What's the reason for avoiding fastening through the steel tube? I dislike the idea of using mounting tabs at the bottom because of the off-center positioning of the vibration pads. More than half of their "supporting" surface will inevitably stay clear (no matter which direction the tabs are facing) and the tubes will end up resting only on the remaining portion of the pads.

### RE: Structural integrity of a welded steel stand for two condenser units

(OP)
Following some of the suggestions provided in this and the other thread, I have updated my design to the following:

Not sure if this would be the right type (or size) of gussets to use, so if anyone has a different/better idea, please let me know.

### RE: Structural integrity of a welded steel stand for two condenser units

Those gussets are installed as what I refer to as "can opener." The sharp ends are in the middle of the thin wall. In this case they perform no function as the rest of the structure is stiffer, but I've seen similar gussets just punch through.

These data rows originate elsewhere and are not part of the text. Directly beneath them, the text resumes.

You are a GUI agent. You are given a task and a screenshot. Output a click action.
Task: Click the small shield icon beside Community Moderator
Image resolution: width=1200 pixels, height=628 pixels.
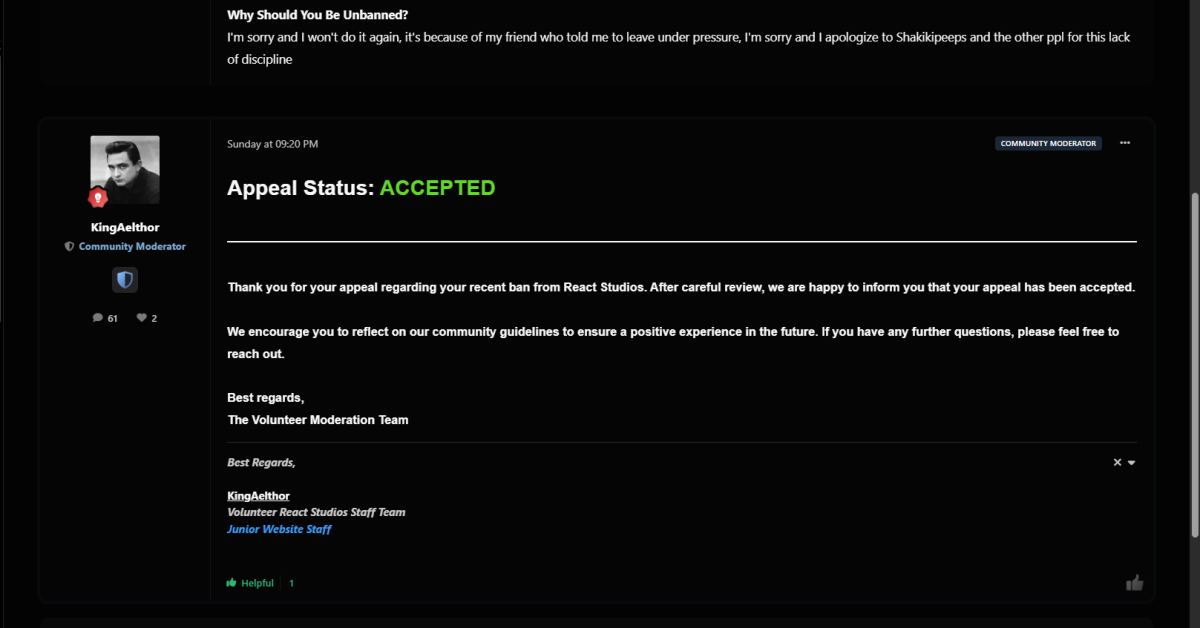tap(69, 246)
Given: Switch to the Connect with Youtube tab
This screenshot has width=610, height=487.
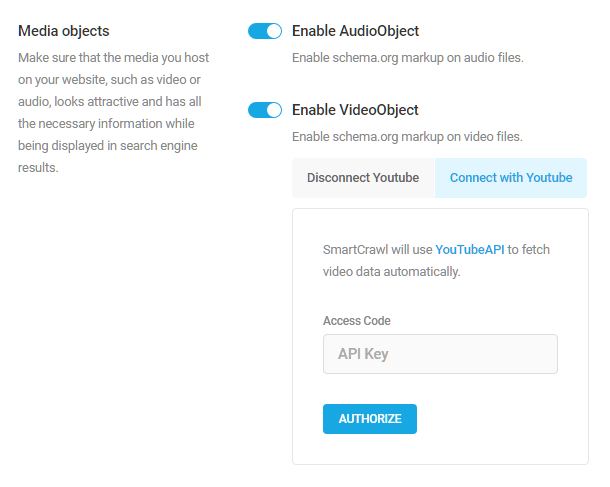Looking at the screenshot, I should pyautogui.click(x=511, y=178).
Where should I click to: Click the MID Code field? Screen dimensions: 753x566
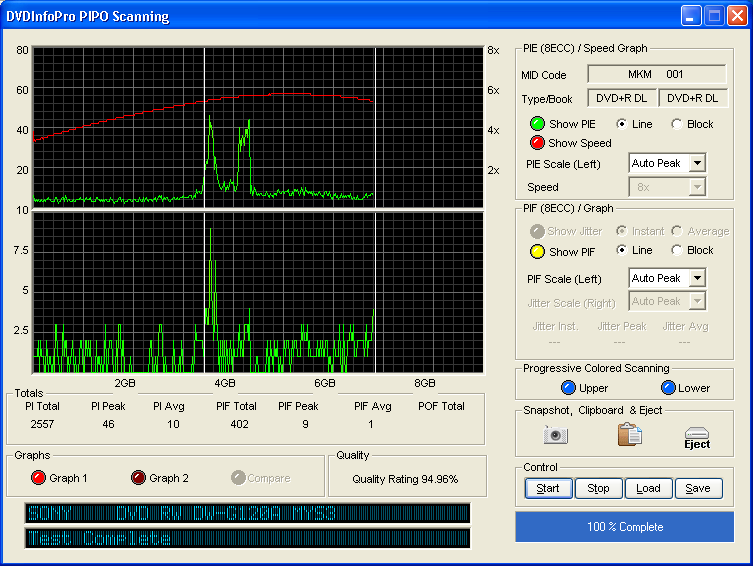click(x=656, y=74)
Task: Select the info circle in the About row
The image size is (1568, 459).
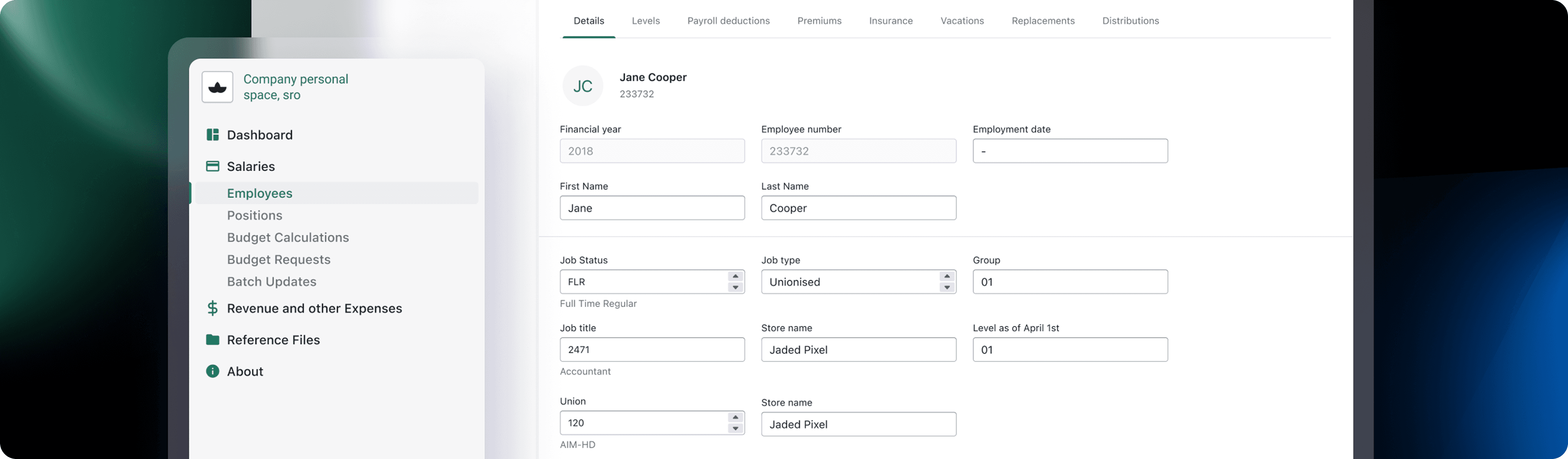Action: tap(212, 371)
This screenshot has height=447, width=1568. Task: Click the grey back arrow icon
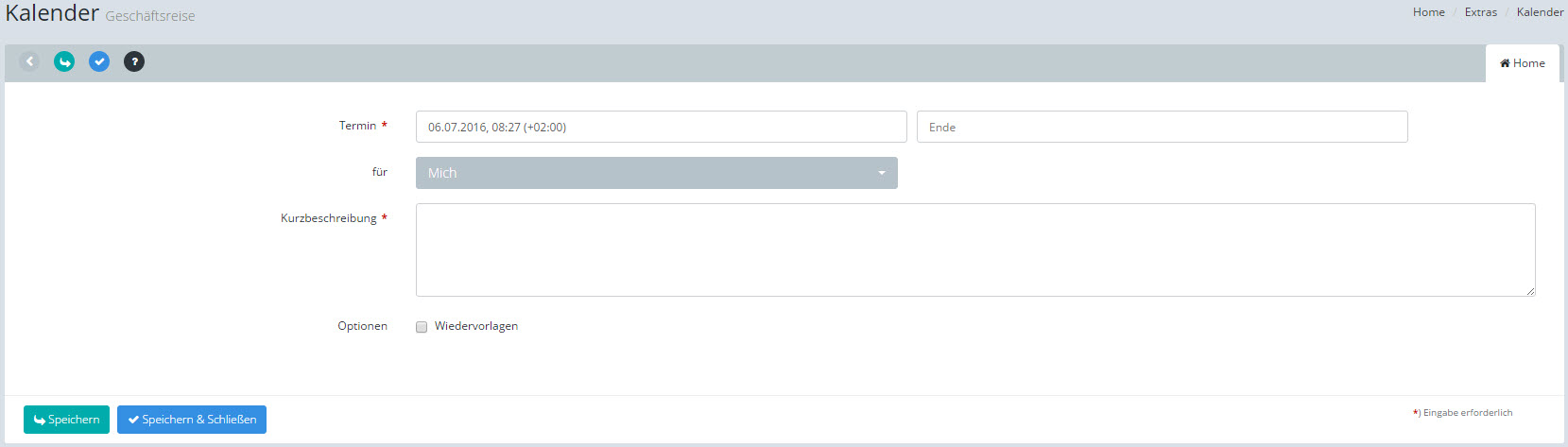tap(29, 61)
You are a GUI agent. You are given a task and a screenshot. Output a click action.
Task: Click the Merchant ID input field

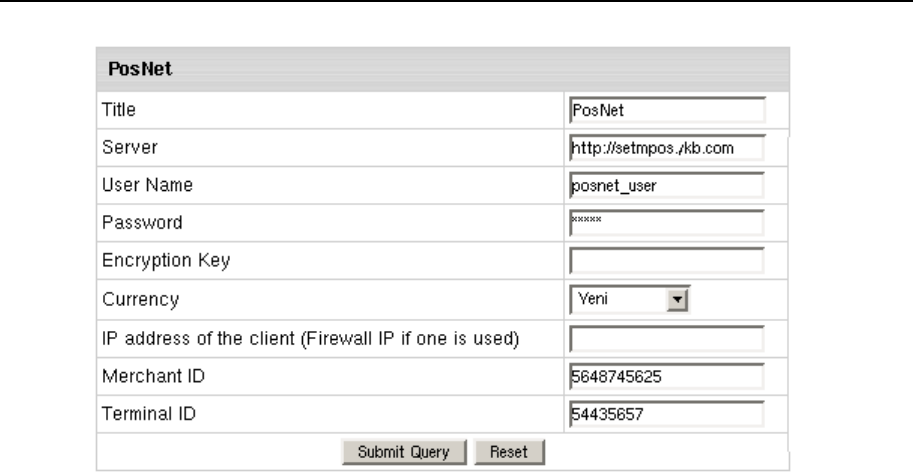coord(666,375)
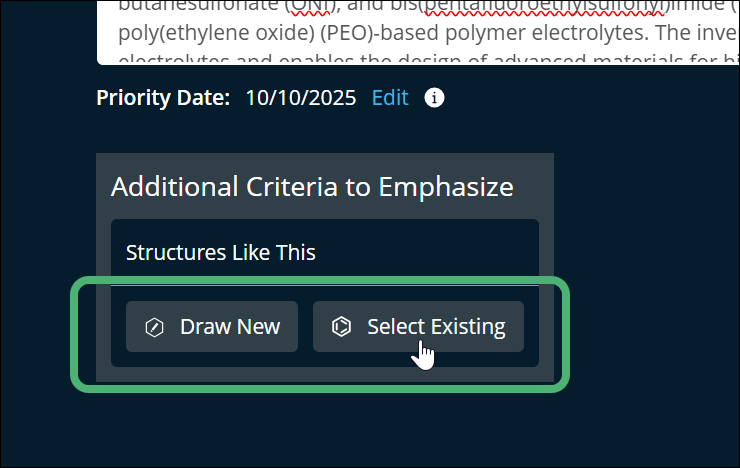This screenshot has width=740, height=468.
Task: Click the info icon beside Priority Date
Action: coord(434,98)
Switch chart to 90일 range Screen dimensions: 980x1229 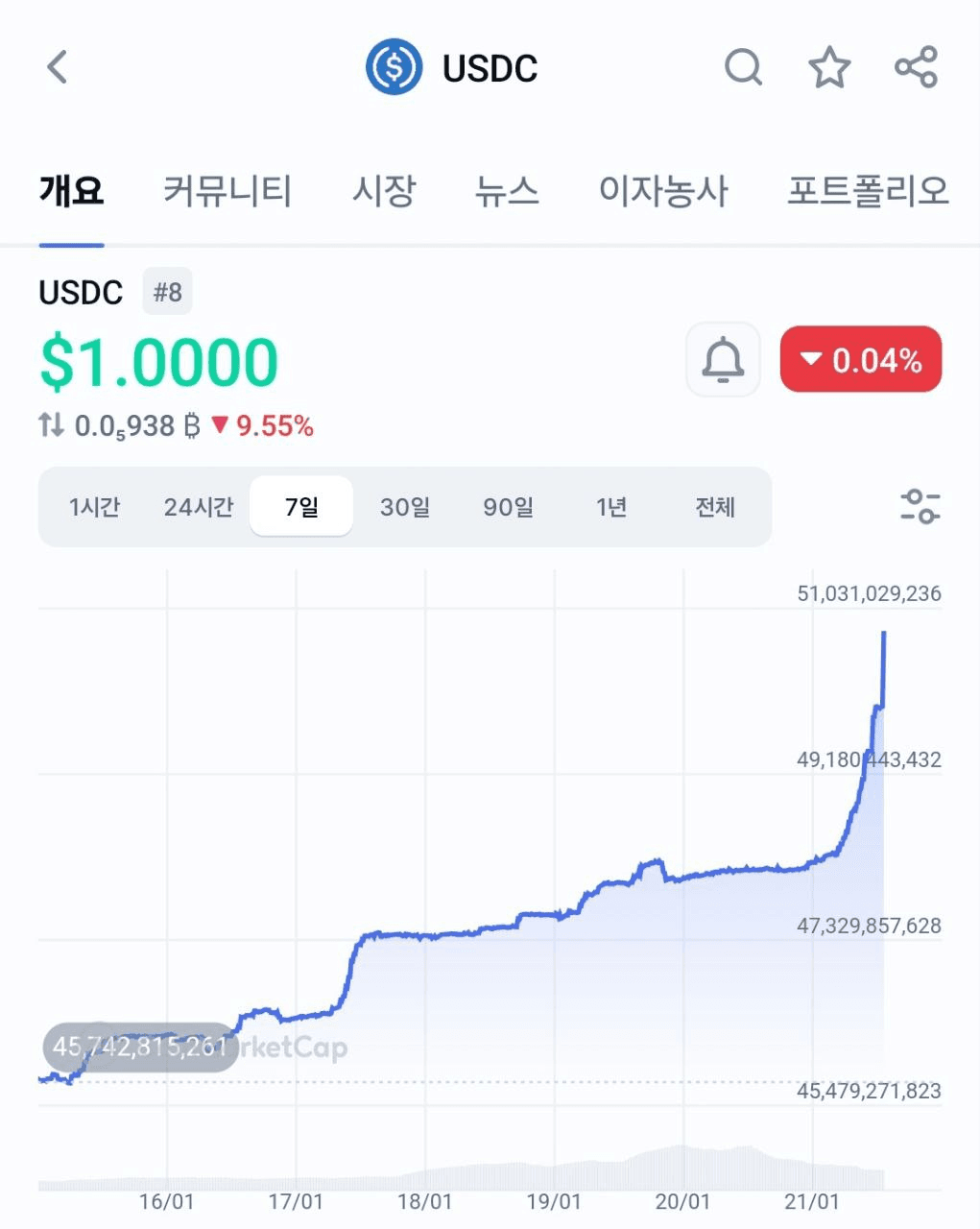point(508,506)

Typical gussets would be cutting tubing to fit so the flat side walls have structural continuity.

If you like, I'd recommend the James F. Lincoln Arc Welding Foundation book on Design of Welded Structures. https://www.jflf.org/ProductDetails.asp?ProductCod... It's $25, so it's a good deal, probably the best ever for engineering. I'd rather not do a full analysis or explain what the book details vs the$25 book which does a more complete job. The target for the book is people in your situation re weldments.

### RE: Structural integrity of a welded steel stand for two condenser units

#### Quote (dik)

With the weld, you can develop about 80% of a CJP if properly done... about 3x what is needed, if prelim calcs are OK

When I said you can't develop the full strength of the 1.5" HSS outriggers, I was not thinking about the weld. No matter how good the weld is, each outrigger is fastened to the thin wall of the vertical HSS which is incapable of resisting the maximum fibre stress in the attached member. The deflection of each outrigger will be almost impossible to predict because of the flexible support. One thing for sure, deflections will not be equal because the loads are not equal on each side of the unit.

The triangular gussets suggested by the OP are not much use as noted by 3DDave.

BA

### RE: Structural integrity of a welded steel stand for two condenser units

concurr with your weld comment, and I wouldn't use gussets, either...

Dik

### RE: Structural integrity of a welded steel stand for two condenser units

#### Quote (Dik, the vibration isolators have independent top and bottom threading so you can't really screw through them)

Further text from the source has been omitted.